10 January 2016 by Robert Falkowitz 5 Comments

Process Metrics are Key


It is well known that ITIL® describes four types of process metrics:
process efficiency, process effectiveness, process progress and process
compliance [see, in particular, the discussion in Service
Design, §3.7.5]. However, given the ambiguities of this terminology,
it is not always evident to débutants how these types may be
characterized and used. If efficiency and effectiveness are relatively
easy to understand, progress and compliance are less easy to
comprehend. Because a good understanding of metrics is a key
underpinning of good management, it is worth looking at what these
types really imply. In this article, I will discuss process compliance.

Process Compliance as a Metric Type


ITIL describes the process compliance metric type as

Compliance of the process to governance requirements, regulatory


requirements and compliance of people to the use of the process.

Hiding behind this all too brief enumerative description is a very wide
array of controls concerning different life cycle phases and widely
varying types of governance. We may eliminate the problem of using
a term to define itself and generalize the description of the process
compliance metric as:

The definition of how to measure the respect by a process of the


controls placed on it.
Fig. 1: Process compliance refers to
controls in several layers.
The controls might be external to the service provider organization,
such as governmental regulations or industry standards. They might be
internal to the service provider organization, but external to the
process itself. And they might be controls that are internal to the
design of the process itself. And, as we shall see, we may assess the
definition of the process as well as the execution of the process.

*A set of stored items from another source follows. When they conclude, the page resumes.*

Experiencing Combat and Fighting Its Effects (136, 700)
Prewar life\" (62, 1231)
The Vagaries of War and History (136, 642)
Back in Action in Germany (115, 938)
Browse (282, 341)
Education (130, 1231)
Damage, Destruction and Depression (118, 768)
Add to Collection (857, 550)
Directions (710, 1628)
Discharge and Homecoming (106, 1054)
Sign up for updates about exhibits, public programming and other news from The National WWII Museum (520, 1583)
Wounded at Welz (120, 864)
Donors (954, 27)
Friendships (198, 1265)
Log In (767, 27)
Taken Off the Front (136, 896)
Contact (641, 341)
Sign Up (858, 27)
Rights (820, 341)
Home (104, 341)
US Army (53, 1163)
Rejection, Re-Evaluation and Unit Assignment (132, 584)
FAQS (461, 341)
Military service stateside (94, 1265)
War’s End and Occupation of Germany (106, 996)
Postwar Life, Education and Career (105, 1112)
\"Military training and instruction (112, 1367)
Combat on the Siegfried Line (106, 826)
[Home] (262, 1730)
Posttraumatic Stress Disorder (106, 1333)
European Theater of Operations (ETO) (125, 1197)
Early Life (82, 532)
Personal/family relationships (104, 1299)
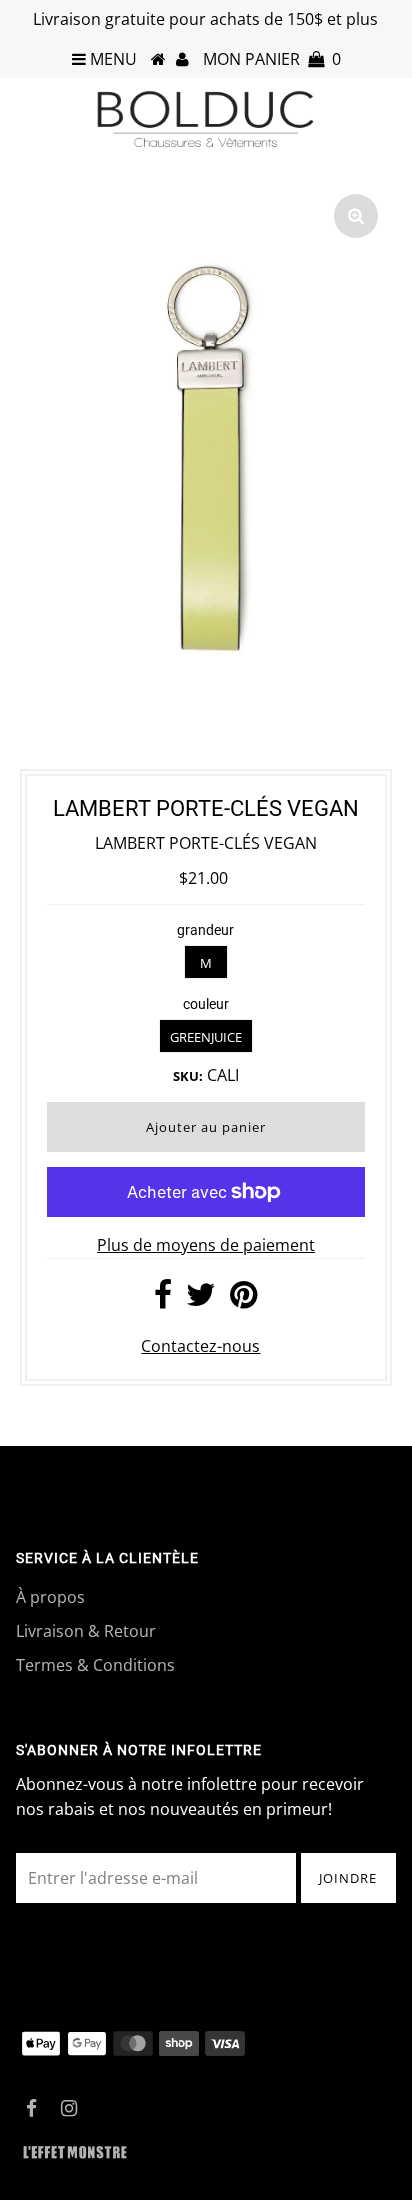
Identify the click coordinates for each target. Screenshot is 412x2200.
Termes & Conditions (95, 1665)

Given this definition, we see that the list of “controls” provided by


ITIL consists, first of all, of an active agent that truly control a
process (the process owner); next, of the references the controller
uses to perform the controls (policies, objectives, documentation); and
finally the measurements that are compared to the reference values
(feedback). Missing from ITIL’s list are the technical agents that may
control a process autonomically (typically, software tools); the
measurements of the process activities themselves (and not just the
output); the measurement of the inputs (whose volume can be
compared to the volume of outputs); and the assessment of the
outcomes at the process’ customers that were fostered by using the
process. These outcomes may indicate if the objectives of the process
were appropriately defined.
Fig. 2: Flow of information in the control of processes (tuning and
improvements not indicated)¹
Compliance and Conformity
Living in an age of semantic lassitude, we should clarify what we
mean by “compliance”, in an effort to overcome the indolent
indifference to the meanings of words that characterizes so many
people. Too, many organizations have developed idiosyncratic uses of
the term “compliance”, leading to divergent understandings of what it
means. It is worth distinguishing compliance from conformity as a
way of clarifying our understanding.